● KUTIPAN TEKS:
■ ■ ■ ■ ■
Seniman dan Pemerintah (II)
Ada dua peristiwa yang mungkin tidak nyambung,
tapi biar kelihatan cerdas, saya coba sambung-sambungkan. Dua peristiwa ini
terjadi di hari yang sama, Rabu 27 Juli 2016.
Peristiwa 1
Selepas jam 12 siang, ada dua orang tak dikenal
datang ke sanggar tempat saya bermarkas, laki dan perempuan. Keduanya berbusana
hitam putih, PNS. Setelah mengutarakan maksudnya, pahamlah saya bahwa mereka
adalah orang dari Dinas Pendidikan dan Kebudayaan kab. Ciamis yang sedang
melakukan pendataan seniman dan kelompok seni. Saya disuguhi formulir lima halaman yang musti saya isi. Sembari saya
mengisi, si bapak dinas yang pelaku dan pemilik salah satu sanggar seni ini
berbicara lebar panjang perkara bagaimana seniman musti berlaku agar bisa
“hidup”. Dari sekian obrolannya, intinya seniman harus mau “mepet” pemerintah
agar bisa memperoleh bantuan. Kata bantuan ini saya pahami sebagai bantuan
dana, duit.
Salah satu tujuan, atau boleh jadi tujuan utama,
pendataan yang ia lakukan adalah agar kelompok-kelompok seni terdata dan
dibantu membuat dokumen legal formal berupa SK dari Menkumham (Menteri Hukum dan
HAM) yang konon merupakan surat “berharga” dan pembutannya memerlukan biaya
antara 2,5 – 4 juta. Dengan terdatanya kelompok-kelompok seni, ia berniat
membuatkan surat sakti itu secara kolektif agar biayanya lebih murah.
■ ■ ■ ■ ■
● INFORMASI:
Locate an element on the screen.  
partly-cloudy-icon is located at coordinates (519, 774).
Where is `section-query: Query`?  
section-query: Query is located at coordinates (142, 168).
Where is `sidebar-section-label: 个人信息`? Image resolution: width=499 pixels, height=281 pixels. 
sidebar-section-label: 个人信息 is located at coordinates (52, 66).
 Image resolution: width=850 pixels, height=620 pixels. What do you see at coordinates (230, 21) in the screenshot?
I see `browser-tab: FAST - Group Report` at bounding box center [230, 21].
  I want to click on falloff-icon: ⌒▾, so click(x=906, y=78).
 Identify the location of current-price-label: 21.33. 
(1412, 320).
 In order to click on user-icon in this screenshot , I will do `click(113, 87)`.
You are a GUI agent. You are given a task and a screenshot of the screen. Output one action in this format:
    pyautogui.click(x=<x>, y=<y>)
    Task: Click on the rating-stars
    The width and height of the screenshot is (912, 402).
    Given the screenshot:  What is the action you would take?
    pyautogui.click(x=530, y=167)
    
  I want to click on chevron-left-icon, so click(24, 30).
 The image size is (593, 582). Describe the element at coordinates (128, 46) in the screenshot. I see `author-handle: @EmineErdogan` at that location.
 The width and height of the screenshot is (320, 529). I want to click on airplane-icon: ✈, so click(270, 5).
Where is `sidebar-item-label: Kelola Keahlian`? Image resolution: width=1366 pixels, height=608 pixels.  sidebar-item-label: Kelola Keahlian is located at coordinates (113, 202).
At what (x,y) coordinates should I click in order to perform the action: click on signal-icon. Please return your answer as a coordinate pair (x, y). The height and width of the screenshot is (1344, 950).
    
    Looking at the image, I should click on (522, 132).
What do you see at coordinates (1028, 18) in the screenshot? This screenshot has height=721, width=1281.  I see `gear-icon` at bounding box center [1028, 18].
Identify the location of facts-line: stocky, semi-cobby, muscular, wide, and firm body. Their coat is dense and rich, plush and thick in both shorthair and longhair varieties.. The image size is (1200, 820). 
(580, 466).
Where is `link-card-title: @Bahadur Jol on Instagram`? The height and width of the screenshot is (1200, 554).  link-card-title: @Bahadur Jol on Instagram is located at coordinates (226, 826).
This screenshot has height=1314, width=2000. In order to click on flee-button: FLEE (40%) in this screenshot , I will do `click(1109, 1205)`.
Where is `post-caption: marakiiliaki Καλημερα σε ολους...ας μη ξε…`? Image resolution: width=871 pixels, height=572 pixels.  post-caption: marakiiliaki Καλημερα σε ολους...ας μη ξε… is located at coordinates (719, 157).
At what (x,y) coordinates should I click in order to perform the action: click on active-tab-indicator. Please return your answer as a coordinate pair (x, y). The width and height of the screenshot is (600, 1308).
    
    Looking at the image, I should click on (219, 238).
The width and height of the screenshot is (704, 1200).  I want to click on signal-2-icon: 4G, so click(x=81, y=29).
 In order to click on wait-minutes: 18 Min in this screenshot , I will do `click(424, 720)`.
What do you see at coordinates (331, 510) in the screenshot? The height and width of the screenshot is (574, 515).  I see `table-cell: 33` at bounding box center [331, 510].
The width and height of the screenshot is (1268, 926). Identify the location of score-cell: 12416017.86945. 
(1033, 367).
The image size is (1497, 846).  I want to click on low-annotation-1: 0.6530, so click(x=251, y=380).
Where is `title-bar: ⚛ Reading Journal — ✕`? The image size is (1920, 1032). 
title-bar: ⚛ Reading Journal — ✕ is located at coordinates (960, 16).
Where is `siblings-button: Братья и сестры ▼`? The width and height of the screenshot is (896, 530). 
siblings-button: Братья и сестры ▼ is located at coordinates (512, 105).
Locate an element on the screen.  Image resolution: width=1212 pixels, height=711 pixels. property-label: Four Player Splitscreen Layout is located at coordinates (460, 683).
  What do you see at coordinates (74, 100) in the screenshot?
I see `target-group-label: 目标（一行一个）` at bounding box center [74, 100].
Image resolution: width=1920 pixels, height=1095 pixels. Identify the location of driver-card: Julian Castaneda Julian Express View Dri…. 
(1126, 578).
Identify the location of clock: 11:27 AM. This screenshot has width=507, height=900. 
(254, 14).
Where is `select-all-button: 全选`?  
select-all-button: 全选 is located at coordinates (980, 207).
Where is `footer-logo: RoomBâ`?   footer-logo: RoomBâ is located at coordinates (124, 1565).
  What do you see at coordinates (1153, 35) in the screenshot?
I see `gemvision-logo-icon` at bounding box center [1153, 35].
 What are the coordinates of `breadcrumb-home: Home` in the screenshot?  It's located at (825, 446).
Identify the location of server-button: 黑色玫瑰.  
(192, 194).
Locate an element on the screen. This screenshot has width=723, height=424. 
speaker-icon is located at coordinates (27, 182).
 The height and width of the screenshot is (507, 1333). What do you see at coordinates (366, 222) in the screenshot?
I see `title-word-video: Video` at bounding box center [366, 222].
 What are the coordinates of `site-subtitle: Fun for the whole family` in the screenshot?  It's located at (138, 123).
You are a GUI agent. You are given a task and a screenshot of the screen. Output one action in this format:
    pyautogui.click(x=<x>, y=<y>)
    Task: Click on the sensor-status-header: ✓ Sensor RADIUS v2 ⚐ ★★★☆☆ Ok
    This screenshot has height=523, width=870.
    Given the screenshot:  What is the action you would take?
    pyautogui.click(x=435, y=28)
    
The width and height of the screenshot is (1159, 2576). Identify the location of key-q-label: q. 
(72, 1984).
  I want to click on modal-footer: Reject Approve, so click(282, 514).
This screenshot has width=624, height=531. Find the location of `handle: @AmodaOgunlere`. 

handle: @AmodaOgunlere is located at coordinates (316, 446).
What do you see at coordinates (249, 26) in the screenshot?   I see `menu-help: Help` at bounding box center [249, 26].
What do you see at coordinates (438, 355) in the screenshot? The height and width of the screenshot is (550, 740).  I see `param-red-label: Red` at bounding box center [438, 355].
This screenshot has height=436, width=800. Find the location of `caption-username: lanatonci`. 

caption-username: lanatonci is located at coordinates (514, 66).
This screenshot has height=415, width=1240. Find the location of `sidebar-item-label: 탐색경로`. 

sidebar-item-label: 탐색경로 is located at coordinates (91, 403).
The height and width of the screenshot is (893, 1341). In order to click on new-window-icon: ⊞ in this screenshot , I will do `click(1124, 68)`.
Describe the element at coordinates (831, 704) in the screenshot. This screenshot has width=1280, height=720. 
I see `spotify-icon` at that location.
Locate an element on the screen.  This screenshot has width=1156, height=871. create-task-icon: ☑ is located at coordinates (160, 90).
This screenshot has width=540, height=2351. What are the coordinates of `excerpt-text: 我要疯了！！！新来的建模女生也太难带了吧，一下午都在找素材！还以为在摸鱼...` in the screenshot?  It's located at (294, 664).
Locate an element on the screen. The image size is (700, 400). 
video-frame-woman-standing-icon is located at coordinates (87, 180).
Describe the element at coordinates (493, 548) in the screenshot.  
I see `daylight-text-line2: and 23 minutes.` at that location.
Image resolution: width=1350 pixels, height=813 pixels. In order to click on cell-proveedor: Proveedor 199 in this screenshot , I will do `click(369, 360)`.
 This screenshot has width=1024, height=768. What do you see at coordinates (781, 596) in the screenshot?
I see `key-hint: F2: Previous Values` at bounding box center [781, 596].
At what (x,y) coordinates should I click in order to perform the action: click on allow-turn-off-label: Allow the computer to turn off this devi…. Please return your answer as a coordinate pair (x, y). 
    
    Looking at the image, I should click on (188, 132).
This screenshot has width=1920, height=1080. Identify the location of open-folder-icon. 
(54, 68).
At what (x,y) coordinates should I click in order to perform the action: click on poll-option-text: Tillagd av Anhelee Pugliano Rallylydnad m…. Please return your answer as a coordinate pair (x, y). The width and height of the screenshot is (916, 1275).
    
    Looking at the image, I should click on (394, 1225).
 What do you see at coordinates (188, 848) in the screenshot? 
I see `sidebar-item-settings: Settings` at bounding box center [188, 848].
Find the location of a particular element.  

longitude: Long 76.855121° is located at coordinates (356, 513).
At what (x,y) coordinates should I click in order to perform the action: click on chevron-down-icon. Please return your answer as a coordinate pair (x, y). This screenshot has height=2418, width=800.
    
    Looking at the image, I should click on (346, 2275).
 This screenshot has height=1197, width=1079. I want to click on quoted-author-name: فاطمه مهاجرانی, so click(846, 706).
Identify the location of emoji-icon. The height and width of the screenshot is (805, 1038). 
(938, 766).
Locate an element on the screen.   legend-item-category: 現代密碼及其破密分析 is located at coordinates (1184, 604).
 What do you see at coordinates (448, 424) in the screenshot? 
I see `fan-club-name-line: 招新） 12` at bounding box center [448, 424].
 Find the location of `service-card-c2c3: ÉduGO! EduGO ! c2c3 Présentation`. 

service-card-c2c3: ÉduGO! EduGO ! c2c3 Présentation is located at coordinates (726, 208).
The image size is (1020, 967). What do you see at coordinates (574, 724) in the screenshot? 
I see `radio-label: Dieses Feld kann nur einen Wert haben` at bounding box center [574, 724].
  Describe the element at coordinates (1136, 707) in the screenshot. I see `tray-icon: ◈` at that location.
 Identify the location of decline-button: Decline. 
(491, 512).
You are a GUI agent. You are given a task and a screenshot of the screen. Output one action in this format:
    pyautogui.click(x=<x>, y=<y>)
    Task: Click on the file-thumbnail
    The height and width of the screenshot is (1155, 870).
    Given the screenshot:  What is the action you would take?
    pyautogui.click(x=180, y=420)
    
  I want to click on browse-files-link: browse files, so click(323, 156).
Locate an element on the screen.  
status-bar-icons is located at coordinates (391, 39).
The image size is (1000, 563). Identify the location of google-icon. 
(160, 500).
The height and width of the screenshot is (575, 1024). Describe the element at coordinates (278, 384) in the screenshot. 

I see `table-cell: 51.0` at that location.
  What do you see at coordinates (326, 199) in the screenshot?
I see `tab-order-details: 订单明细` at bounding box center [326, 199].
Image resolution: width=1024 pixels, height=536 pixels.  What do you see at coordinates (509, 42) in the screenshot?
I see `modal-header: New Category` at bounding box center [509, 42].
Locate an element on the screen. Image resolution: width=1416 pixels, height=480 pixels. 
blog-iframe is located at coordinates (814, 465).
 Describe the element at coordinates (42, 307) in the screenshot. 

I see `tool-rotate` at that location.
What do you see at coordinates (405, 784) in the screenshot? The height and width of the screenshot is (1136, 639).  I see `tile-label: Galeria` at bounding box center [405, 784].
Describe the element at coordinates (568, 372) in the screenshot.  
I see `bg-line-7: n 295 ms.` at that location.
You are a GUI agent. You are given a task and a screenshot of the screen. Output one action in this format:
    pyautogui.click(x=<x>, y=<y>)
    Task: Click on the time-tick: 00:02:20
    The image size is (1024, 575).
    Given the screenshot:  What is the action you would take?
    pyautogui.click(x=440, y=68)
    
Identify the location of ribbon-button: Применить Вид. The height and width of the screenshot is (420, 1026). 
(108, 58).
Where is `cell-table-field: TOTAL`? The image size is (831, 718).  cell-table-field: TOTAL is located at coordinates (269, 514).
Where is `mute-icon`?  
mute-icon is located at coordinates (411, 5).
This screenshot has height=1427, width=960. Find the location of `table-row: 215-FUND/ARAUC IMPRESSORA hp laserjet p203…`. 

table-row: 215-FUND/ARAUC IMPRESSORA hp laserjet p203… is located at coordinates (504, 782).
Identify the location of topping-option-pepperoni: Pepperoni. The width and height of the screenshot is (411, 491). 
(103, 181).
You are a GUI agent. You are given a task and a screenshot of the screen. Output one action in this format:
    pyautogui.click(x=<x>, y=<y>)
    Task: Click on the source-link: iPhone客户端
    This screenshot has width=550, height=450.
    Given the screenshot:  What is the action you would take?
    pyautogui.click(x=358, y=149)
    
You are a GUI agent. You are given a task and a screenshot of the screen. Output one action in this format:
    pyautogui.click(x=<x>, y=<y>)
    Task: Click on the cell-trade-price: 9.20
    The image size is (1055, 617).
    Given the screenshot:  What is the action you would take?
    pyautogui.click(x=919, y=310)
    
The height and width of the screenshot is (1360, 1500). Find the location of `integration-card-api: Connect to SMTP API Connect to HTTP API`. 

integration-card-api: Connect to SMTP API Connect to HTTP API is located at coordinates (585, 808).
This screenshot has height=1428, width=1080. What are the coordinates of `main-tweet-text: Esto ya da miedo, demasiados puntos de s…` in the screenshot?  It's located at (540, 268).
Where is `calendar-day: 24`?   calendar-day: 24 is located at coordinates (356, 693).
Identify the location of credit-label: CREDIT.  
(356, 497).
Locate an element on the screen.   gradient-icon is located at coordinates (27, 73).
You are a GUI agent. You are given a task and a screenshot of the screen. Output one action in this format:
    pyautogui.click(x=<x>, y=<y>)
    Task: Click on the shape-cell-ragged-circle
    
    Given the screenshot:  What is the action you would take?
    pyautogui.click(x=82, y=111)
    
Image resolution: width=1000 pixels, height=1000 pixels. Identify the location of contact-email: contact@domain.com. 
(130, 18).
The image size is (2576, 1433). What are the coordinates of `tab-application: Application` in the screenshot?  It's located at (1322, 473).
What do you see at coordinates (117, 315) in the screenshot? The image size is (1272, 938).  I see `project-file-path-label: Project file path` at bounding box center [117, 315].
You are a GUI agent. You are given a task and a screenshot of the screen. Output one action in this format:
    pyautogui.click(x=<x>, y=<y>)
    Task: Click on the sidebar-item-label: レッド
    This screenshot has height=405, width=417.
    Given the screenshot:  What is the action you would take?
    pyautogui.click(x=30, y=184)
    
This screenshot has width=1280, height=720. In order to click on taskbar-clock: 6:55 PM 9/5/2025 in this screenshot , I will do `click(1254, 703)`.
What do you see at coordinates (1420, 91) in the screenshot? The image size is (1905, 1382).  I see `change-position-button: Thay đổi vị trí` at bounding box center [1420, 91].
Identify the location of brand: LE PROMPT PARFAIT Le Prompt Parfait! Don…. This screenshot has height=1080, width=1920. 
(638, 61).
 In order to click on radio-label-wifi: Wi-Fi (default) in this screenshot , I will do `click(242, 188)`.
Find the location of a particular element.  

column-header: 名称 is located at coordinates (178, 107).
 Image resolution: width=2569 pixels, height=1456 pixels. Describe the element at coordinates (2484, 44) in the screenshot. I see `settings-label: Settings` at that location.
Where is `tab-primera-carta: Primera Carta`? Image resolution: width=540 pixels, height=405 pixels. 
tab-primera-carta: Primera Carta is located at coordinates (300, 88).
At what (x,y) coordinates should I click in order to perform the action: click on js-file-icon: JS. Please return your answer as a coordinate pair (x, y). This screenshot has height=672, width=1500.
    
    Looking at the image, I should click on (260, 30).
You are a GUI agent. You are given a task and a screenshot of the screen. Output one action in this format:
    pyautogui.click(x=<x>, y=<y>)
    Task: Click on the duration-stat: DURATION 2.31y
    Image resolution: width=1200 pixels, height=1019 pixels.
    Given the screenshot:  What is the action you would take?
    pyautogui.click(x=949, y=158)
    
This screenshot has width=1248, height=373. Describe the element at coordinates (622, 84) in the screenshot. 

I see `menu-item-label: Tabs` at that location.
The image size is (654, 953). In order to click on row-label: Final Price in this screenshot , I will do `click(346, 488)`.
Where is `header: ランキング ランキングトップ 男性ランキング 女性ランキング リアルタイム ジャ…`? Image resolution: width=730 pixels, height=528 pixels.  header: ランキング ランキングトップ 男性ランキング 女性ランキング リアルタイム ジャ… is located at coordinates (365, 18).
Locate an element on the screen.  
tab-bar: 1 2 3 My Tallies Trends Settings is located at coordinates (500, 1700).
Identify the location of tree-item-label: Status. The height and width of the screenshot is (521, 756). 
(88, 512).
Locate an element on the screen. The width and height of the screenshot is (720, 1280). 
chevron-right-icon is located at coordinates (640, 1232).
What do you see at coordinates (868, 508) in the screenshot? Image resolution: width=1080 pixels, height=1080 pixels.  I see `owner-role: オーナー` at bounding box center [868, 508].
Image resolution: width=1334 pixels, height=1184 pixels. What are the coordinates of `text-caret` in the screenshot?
■ ■ ■ ■ ■
● SOAL 1: Berapa perkiraan biaya pembuatan SK dari Menkumham menurut tulisan tentang seniman dan pemerintah?
● SOAL 2: Rangkum tulisan tentang seniman dan pemerintah dalam dua kalimat.
● SOAL 3: Teruskan tulisan tentang seniman dan pemerintah, dimulai tepat setelah kalimat terakhir yang ditampilkan.

● JAWABAN AKHIR 1: Biayanya antara 2,5 dan 4 juta.

● JAWABAN AKHIR 2: Pada Rabu, 27 Juli 2016, dua pegawai Dinas Pendidikan dan Kebudayaan Kabupaten Ciamis datang ke sanggar penulis untuk mendata seniman dan kelompok seni, lalu meminta penulis mengisi formulir lima halaman. Salah seorang dari mereka berpendapat bahwa seniman harus mendekati pemerintah agar memperoleh bantuan dana, dan salah satu tujuan pendataan itu adalah membantu kelompok seni mengurus SK dari Menkumham secara kolektif supaya biayanya lebih murah.

● JAWABAN AKHIR 3:
Taksirannya, satu kelompok seni cukup membayar 1,5 juta untuk mendapat surat
ini. Menurut si bapak sarjana pendidikan seni ini alumni IKIP (UPI) Bandung ini,
sebuah kelompok seni tak bisa mengajukan bantuan jika kelompoknya belum
memiliki surat ini. Dan jika kelompok seni tak bisa mengajukan bantuan maka ia
tidak akan mendapat bantuan (baca : duit) dari pemerintah. Lantas jika tak
mendapat bantuan maka segerlah kelompok itu akan mati atau paling bagus koma.
Mustahil untuk maju dan berkembang. Si bapak kelahiran 1962 ini secara tak
langsung seolah meyakinkan saya bahwa
bantuan pemerintah adalah hal utama yang dibutuhkan seniman-seniman dan
kelompok seni, khususnya di daerah.
Usai saya mengisi formulir, ia mengeluarkan
sesuatu dari tasnya. Benda itu berupa tumpukan kertas serupa kartu yang agaknya
sudah didesain sedemikan rupa. Ia menyebutnya “Kartu Seniman”. Setelah hampir
satu jam bercakap, ia pun pamit pulang, hendak meneruskan pendataannya.
Peristiwa 2.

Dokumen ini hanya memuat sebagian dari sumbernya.